→ **BRIEF**:
Answer these from the profile of the wrestler Tsimafei Dzeinichenka:
(a) Whom did he defeat for gold at the 2011 European Wrestling Championships?
(b) Who beat him in the semifinal at the 2012 Summer Olympics?
(c) To whom did he lose the bronze medal match at those Games?

→ **PAGE**:

*****

Tsimafei Aliaksandravich Dzeinichenka (; born November 5, 1986 in Homel) is an amateur Belarusian Greco-Roman wrestler, who competed in the men's heavyweight category. He won a silver medal for his division at the 2010 European Wrestling Championships in Baku, Azerbaijan, and eventually defeated Armenia's Artur Aleksanyan for the gold at the 2011 European Wrestling Championships in Dortmund, Germany. He also captured a silver medal in the same division at the 2010 World Wrestling Championships in Moscow, Russia, losing out to Iran's Amir Aliakbari. Dzeinichenka is a member of the wrestling team for Dynamo Homel, and is coached and trained by Ihar Piatrenka.

Dzeinichenka represented Belarus at the 2012 Summer Olympics, where he competed in the men's 96 kg class. He defeated Egypt's Mohamed Abdelfatah and Estonia's Ardo Arusaar in the preliminary rounds, and eventually upset Albanian-born Bulgarian wrestler and heavy favorite Elis Guri in the quarterfinal match, receiving a total score of four points in two straight periods. He progressed to the semi-final round, where he was defeated by Russia's Rustam Totrov, who scored a total of four points in two straight periods, leaving Dzeinichenka without a single point. Because Totrov advanced further into the final match against Iran's Ghasem Rezaei, Dzeinichenka automatically qualified for the bronze medal match, but narrowly lost the medal to Sweden's Jimmy Lidberg, with a three-set technical score (2–0, 0–1, 1–4), and a classification point score of 1–3.

*****

→ **DATA EXTRACT**:

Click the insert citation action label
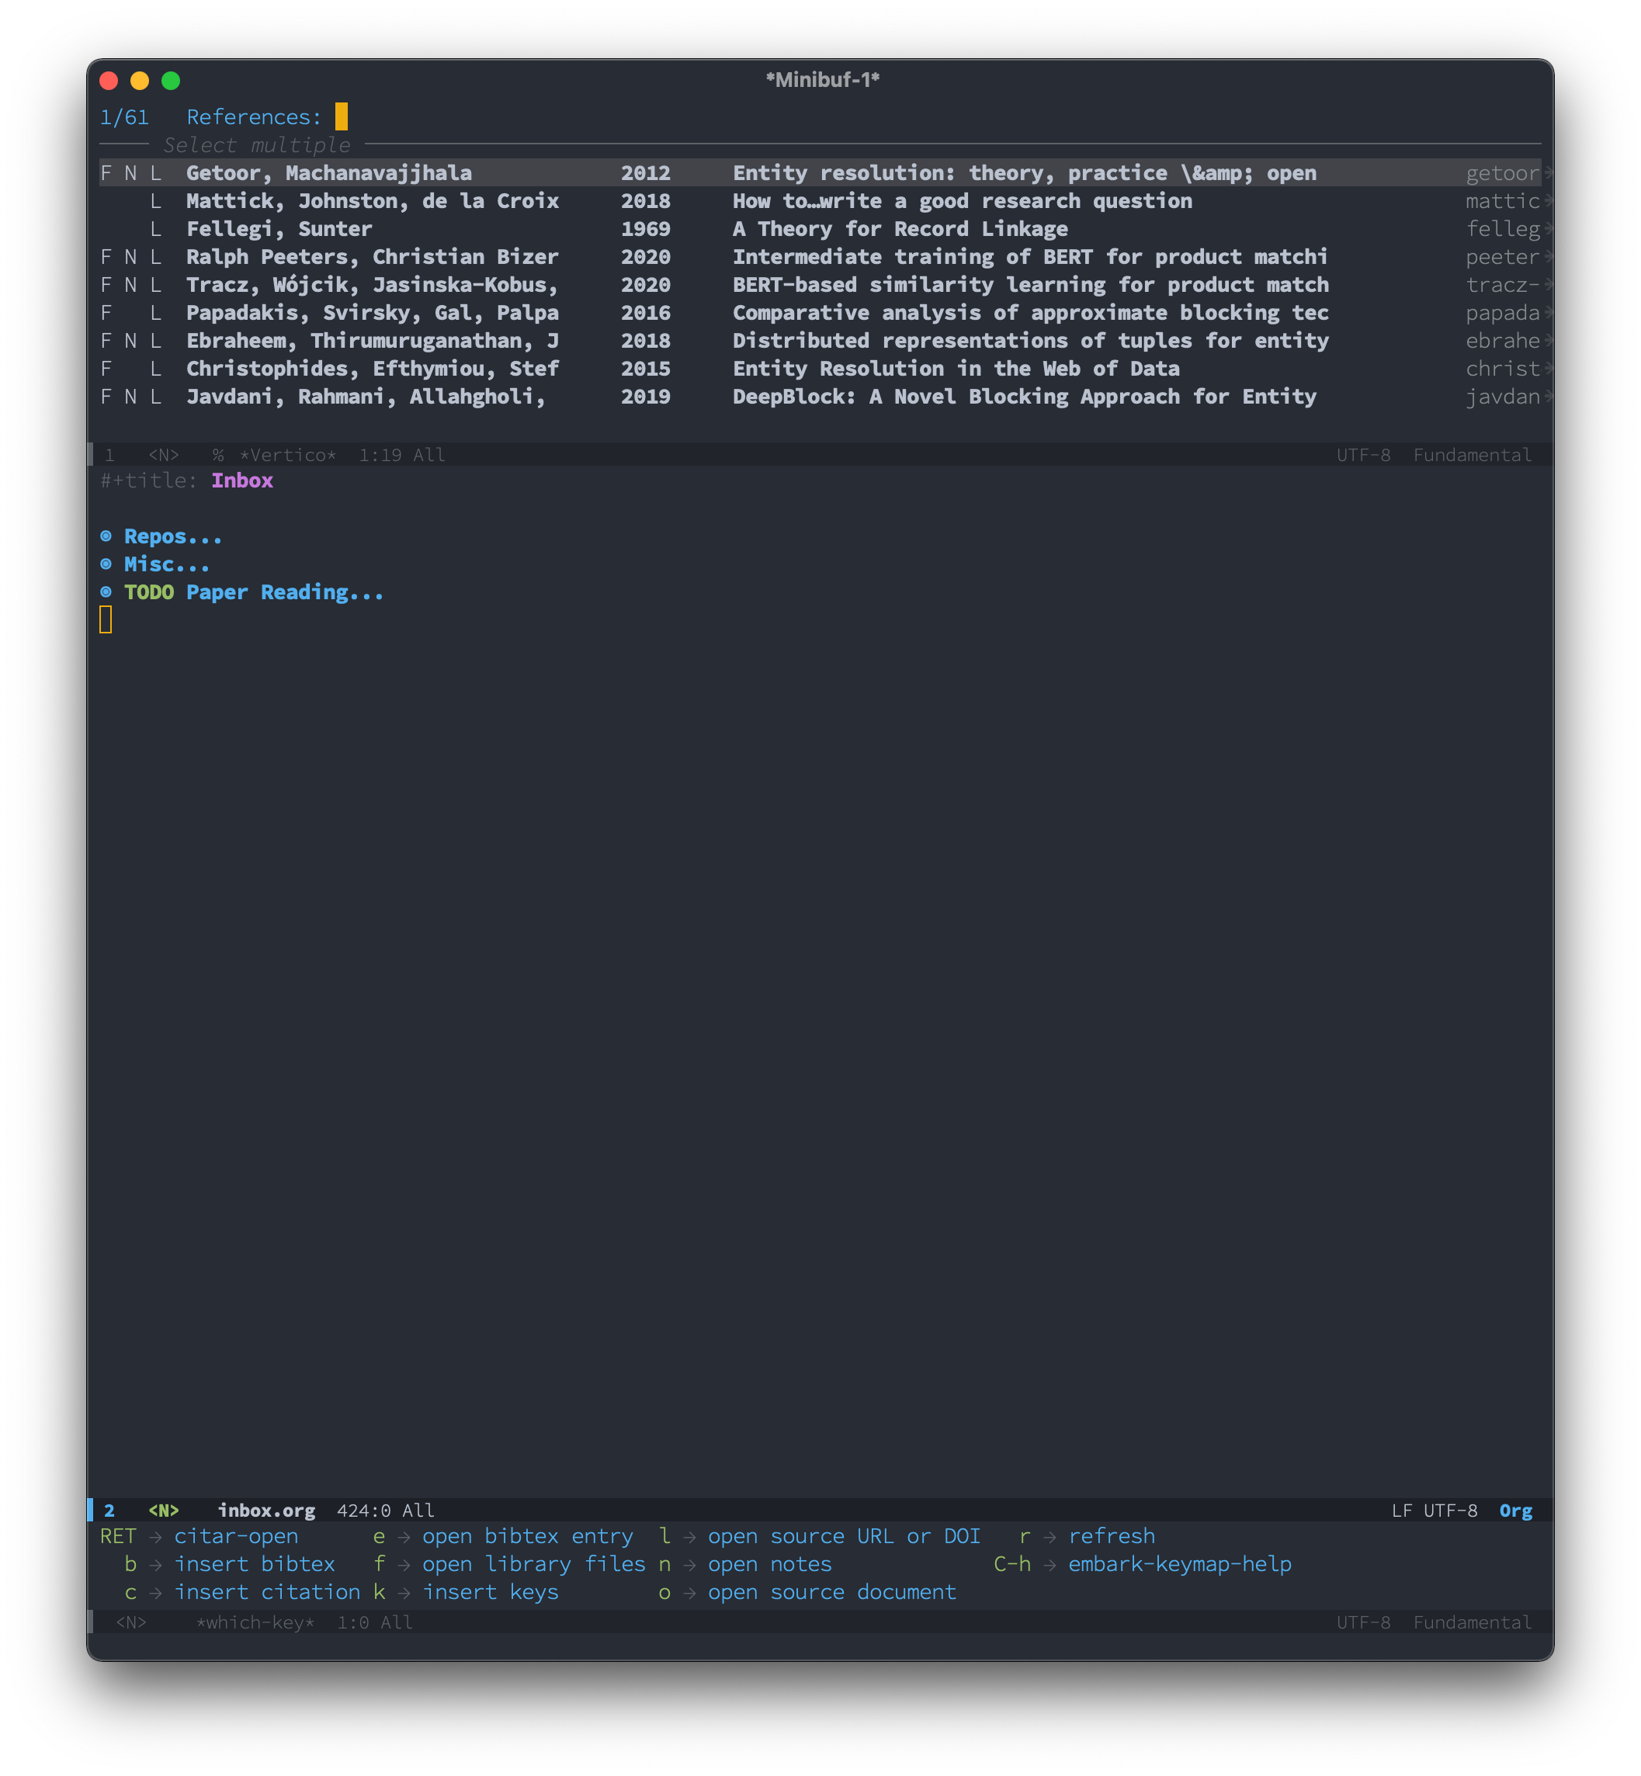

*****

→ **COMPLETED TASK**:
(a) Armenia's Artur Aleksanyan
(b) Russia's Rustam Totrov
(c) Sweden's Jimmy Lidberg